## Definition
**Optimise turns before tier** is the cost-optimisation sequencing principle that the cheapest agent is the one with the fewest, tightest turns — not the one running on the cheapest model. Switching from Opus to Haiku saves a fixed per-token multiplier; cutting unnecessary turns eliminates entire round-trips of input accumulation, and those savings compound across the whole run.
## Why Turns Dominate
In the [[Agentic Loop]], every turn re-sends the full running context as input. A 10-turn run that accretes a 40k-token context pays roughly 40k input tokens on the last turn alone. The per-turn cost scales with window size, so:
- Each extra turn adds its own output *and* increases the input cost of every subsequent turn.
- Tool-result bloat (large observations re-entering context) multiplies both effects.
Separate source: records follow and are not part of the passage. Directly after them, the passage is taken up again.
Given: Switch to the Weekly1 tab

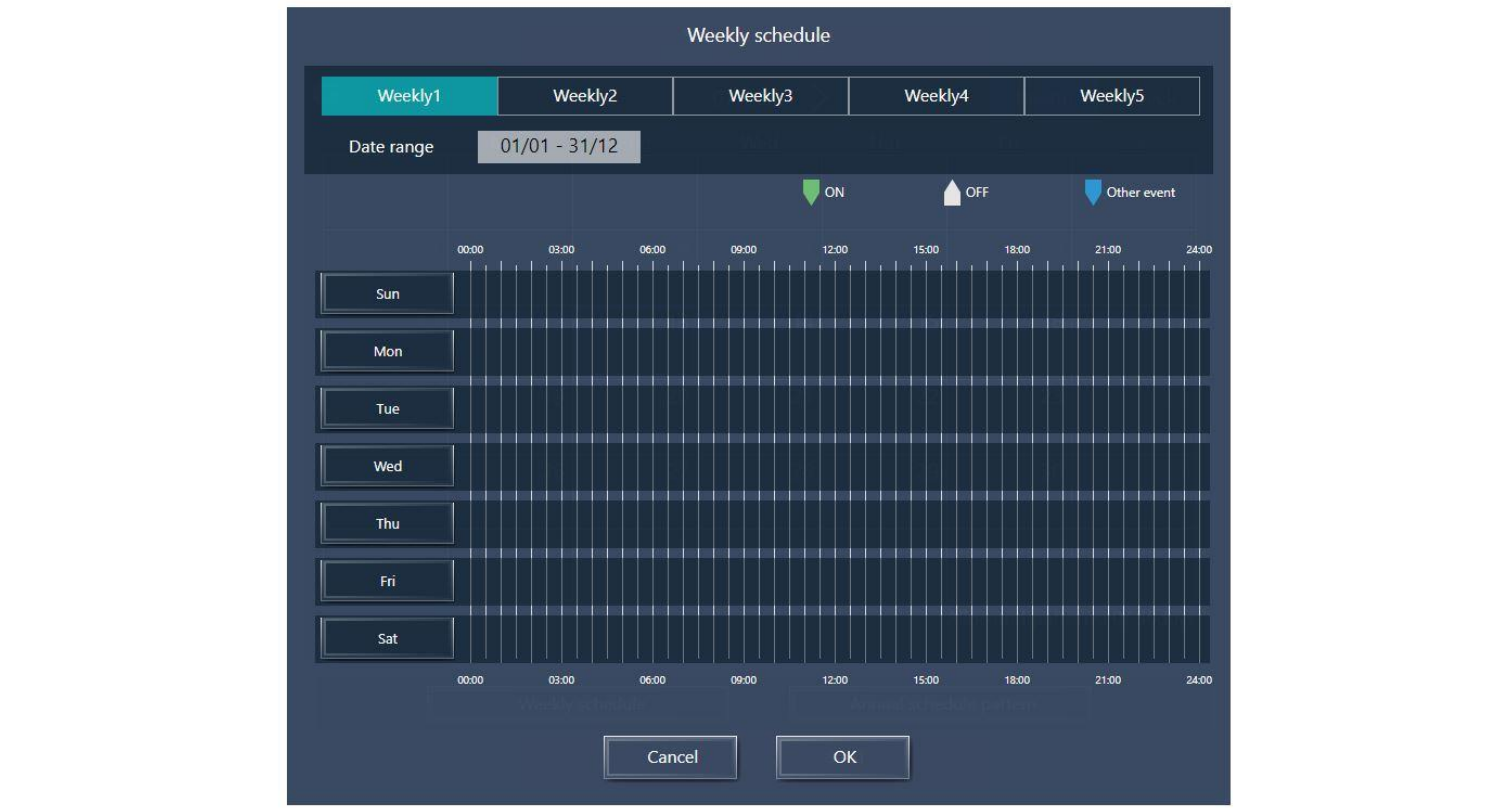Looking at the screenshot, I should point(409,96).
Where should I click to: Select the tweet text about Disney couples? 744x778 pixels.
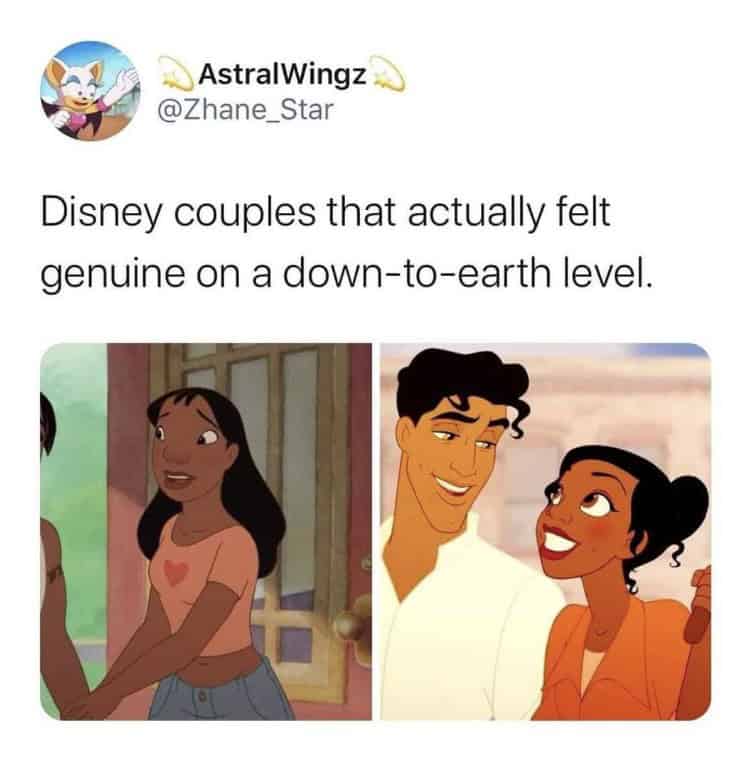(x=345, y=244)
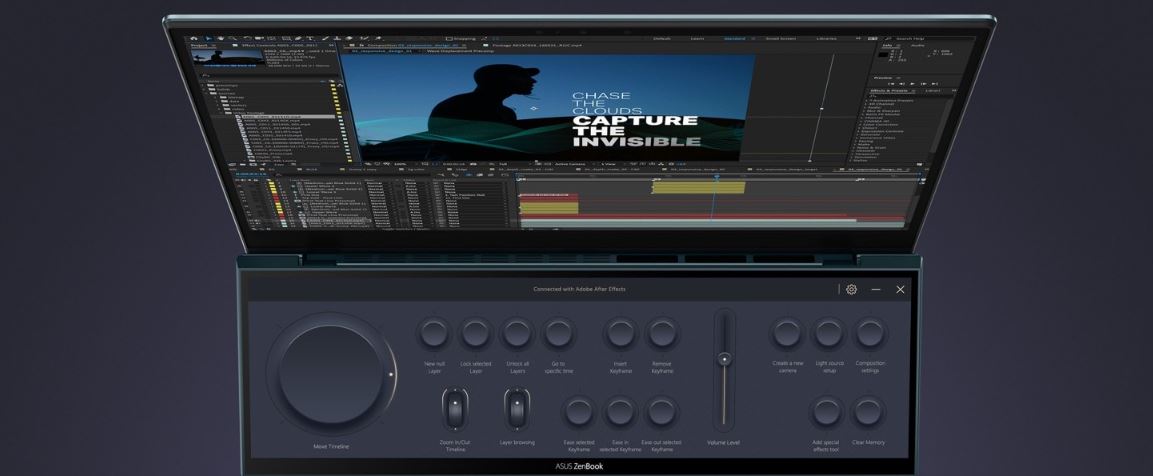Click the Layer browsing scroll wheel

pyautogui.click(x=516, y=409)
A cheaper model reduces the per-token price by a fixed ratio (e.g., Haiku is ~5× cheaper than Opus per million tokens). Eliminating one unnecessary turn with a 30k-token context saves ~30k input tokens regardless of tier. At realistic context sizes, the turn saving dominates.
## The Efficiency Triplet
The three metrics to track on every agent run are **steps** (turns), **cost**, and **latency**. The canonical optimisation order is:
1. Reduce unnecessary turns (tighter prompts, sharper stop conditions, smaller tool outputs).
2. Compress tool outputs (truncate, summarise, or paginate large observations before they re-enter context).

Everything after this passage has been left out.